●鼓膜穿孔閉鎖術(欠畑式)

鼓膜の穴(穿孔)を閉鎖する手術です。

かつては慢性中耳炎の跡として残ったものが大半でしたが,昨今では鼓膜にチューブを留置した症例に残った穿孔が増えています。

小児の鼓膜穿孔は長い経過によって自然閉鎖することが多く,原則的に保存的に治療しています。小学生時代に鼓膜穿孔を持った子供でも中学生になってしまうと自然閉鎖する例が多いようです。早い時期の閉鎖を希望される方には閉鎖術も考慮しますが,非常にデリケートな操作を要するので,診察椅子の上でじっとしていることができる年齢になるまで待つようアドバイスします。
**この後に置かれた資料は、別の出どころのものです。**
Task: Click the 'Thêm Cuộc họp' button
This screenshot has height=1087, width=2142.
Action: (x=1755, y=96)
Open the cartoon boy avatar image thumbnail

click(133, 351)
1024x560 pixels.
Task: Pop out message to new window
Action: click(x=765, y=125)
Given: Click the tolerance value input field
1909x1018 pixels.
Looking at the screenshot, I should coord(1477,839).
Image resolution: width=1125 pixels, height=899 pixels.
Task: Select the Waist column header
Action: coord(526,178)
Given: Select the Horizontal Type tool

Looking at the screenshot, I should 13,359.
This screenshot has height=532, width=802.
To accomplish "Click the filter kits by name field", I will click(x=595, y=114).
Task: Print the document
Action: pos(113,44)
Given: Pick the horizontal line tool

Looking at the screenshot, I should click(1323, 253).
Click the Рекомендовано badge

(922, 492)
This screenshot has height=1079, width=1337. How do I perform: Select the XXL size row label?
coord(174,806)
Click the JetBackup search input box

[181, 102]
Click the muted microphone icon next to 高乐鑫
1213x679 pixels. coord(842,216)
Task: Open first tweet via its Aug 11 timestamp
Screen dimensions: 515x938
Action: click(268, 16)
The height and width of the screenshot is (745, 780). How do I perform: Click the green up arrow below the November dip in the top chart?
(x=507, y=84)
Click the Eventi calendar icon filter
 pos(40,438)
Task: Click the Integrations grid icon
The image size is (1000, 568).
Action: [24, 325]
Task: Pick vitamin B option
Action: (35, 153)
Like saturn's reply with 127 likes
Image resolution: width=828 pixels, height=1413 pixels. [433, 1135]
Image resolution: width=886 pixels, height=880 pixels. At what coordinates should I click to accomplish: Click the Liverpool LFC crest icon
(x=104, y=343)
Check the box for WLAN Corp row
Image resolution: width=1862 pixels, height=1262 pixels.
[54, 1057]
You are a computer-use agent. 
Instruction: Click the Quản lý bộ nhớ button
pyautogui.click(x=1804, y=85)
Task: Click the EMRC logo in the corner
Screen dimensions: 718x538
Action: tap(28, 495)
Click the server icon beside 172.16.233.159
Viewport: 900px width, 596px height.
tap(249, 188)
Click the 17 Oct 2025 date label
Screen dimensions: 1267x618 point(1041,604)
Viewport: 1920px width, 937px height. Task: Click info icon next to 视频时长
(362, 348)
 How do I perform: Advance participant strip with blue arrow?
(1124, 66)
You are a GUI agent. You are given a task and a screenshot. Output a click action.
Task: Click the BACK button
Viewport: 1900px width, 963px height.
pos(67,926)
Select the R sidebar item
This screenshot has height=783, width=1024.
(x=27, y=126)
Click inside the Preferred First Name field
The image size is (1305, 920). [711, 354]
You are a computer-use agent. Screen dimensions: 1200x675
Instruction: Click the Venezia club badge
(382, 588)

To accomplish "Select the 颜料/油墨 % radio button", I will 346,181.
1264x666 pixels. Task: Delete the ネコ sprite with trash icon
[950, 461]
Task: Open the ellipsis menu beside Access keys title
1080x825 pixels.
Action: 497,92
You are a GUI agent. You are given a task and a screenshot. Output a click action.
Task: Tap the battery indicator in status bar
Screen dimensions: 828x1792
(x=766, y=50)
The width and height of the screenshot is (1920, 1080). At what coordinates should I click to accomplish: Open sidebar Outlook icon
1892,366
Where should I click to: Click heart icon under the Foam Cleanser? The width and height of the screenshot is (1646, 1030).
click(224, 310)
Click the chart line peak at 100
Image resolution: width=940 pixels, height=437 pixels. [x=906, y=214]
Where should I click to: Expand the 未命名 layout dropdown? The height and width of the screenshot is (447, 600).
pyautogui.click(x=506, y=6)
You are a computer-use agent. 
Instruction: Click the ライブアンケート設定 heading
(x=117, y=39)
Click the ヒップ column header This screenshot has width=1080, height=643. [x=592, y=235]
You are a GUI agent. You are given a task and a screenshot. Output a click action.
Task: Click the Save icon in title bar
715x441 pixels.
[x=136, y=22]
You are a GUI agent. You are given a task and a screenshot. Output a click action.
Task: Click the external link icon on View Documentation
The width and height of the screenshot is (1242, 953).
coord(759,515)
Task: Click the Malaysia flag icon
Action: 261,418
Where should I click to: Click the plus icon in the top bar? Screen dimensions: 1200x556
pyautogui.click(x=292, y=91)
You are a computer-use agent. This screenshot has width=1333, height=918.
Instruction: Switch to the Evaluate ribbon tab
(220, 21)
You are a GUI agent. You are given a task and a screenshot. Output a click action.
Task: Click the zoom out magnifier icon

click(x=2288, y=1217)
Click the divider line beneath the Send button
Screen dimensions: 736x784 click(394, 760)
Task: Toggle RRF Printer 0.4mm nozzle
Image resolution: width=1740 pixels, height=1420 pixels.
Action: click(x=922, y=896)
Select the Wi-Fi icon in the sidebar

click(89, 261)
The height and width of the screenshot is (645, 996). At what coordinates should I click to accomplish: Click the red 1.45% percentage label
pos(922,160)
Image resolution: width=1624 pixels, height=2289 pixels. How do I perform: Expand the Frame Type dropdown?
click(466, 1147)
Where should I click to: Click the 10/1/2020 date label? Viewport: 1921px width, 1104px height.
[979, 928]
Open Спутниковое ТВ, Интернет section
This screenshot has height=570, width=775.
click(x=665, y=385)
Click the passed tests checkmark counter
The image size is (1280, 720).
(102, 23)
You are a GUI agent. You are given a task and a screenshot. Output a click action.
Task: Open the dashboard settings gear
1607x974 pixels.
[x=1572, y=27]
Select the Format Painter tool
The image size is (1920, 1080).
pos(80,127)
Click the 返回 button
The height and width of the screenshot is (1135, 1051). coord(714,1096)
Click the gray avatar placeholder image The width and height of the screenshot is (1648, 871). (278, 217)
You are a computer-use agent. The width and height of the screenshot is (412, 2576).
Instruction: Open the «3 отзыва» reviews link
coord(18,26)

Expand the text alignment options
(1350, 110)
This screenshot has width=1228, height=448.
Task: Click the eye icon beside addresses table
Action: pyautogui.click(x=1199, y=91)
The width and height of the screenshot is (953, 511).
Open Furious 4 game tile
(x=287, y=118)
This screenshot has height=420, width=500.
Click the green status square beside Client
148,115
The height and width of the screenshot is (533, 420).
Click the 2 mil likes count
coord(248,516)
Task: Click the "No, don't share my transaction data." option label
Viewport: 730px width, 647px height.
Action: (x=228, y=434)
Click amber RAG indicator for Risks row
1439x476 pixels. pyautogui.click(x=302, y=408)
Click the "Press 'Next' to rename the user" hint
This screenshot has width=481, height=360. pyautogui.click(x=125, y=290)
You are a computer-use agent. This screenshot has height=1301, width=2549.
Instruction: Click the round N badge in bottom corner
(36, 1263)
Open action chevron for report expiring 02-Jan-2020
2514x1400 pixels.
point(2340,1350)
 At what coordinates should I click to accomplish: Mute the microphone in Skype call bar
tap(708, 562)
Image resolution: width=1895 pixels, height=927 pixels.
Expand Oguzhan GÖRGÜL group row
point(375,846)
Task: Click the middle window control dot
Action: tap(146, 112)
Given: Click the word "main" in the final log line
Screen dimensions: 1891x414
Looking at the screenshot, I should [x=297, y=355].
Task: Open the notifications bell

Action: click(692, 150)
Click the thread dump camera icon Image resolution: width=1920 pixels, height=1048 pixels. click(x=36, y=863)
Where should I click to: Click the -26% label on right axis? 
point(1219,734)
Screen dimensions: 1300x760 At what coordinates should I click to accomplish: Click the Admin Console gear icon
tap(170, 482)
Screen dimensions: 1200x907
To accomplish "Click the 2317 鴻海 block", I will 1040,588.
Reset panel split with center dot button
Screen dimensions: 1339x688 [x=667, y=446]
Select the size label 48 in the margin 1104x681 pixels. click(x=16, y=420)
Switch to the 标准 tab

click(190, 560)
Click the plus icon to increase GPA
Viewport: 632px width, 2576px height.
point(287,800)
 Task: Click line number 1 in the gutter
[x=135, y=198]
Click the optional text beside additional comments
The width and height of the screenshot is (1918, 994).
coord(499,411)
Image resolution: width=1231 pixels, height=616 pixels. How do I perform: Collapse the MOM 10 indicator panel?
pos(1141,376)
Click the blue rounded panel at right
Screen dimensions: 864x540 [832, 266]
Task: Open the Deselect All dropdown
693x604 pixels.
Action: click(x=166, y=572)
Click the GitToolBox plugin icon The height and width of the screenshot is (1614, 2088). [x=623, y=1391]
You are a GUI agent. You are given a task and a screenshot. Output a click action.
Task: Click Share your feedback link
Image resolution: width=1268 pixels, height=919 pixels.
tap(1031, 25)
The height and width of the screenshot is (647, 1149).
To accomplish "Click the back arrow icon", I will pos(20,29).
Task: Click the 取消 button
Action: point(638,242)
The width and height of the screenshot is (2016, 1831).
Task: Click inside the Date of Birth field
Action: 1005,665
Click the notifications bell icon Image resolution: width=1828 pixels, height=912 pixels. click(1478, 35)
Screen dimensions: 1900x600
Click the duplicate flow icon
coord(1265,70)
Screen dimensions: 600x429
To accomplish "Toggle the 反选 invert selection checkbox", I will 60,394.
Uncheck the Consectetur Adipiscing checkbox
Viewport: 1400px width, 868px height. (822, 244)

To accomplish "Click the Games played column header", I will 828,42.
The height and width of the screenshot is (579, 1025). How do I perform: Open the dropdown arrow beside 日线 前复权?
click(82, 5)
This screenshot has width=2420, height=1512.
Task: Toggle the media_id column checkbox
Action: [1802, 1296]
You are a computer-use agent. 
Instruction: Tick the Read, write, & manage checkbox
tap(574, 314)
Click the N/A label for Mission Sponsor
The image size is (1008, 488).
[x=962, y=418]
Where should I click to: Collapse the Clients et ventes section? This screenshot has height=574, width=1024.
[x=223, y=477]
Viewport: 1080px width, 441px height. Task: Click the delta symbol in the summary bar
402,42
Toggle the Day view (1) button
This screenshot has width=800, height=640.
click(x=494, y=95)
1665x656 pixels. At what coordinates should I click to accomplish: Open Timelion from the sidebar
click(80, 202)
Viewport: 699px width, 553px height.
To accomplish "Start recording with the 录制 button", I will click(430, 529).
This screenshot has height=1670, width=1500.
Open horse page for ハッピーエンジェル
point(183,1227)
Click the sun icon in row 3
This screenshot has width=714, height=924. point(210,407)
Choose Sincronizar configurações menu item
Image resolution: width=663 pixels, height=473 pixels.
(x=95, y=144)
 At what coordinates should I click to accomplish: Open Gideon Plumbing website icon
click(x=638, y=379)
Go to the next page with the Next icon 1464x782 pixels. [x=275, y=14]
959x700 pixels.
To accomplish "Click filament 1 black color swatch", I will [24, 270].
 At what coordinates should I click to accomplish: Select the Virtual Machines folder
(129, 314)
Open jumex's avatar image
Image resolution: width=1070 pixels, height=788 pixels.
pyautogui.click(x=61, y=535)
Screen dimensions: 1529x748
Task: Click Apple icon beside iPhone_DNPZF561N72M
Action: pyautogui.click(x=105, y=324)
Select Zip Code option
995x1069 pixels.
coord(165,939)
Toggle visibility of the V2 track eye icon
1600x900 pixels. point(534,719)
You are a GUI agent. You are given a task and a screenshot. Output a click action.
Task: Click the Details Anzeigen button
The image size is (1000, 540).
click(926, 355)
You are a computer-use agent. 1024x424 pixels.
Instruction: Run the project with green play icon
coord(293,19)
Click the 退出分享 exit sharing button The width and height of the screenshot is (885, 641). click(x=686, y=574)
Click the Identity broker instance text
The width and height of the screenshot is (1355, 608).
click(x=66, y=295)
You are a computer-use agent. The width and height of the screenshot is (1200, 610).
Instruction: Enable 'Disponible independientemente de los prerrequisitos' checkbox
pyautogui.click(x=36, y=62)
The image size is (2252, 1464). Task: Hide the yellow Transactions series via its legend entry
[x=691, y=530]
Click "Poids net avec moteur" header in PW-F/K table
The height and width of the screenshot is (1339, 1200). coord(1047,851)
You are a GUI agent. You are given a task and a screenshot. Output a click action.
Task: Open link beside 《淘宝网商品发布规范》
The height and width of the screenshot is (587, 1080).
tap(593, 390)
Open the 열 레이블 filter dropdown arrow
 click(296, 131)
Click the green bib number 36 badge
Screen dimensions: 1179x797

当院で鼓膜チューブを留置した患者さんに生じた鼓膜穿孔は私が責任を持って治療します。近年では山形大学教授の欠畑誠治先生が開発された自己血清点耳による鼓膜穿孔閉鎖術を当院でも行っており成果を上げています。それによっても閉鎖が困難な場合は耳介軟骨膜を鼓膜に移植して鼓膜を再生させています。

成人例では鼓膜チューブ跡の穿孔を閉鎖してしまうと再び滲出性中耳炎の状態になって再度チューブを留置するという堂々巡りになってしまう例が少なからず認められます。このような症例では穿孔が小さければむしろ放置した方が賢明です。